◆ Yapılacak iş: Aşağıdaki kayıtların tüm satırlarını, her satır ayrı bir dize olacak biçimde bir JSON listesine dönüştürün. Boş satırları listeye almayın.
..............................
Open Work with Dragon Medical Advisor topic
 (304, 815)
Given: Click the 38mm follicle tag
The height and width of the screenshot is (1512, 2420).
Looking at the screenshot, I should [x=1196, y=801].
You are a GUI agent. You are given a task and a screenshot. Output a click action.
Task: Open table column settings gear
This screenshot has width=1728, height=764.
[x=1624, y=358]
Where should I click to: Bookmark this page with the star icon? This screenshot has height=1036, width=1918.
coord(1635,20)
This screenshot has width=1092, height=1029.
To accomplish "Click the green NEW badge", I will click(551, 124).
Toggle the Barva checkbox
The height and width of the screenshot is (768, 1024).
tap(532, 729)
..............................
◆ Görevin çözümü:
[
  "Open Work with Dragon Medical Advisor topic",
  " (304, 815)",
  "Given: Click the 38mm follicle tag",
  "The height and width of the screenshot is (1512, 2420).",
  "Looking at the screenshot, I should [x=1196, y=801].",
  "You are a GUI agent. You are given a task and a screenshot. Output a click action.",
  "Task: Open table column settings gear",
  "This screenshot has width=1728, height=764.",
  "[x=1624, y=358]",
  "Where should I click to: Bookmark this page with the star icon? This screenshot has height=1036, width=1918.",
  "coord(1635,20)",
  "This screenshot has width=1092, height=1029.",
  "To accomplish \"Click the green NEW badge\", I will click(551, 124).",
  "Toggle the Barva checkbox",
  "The height and width of the screenshot is (768, 1024).",
  "tap(532, 729)"
]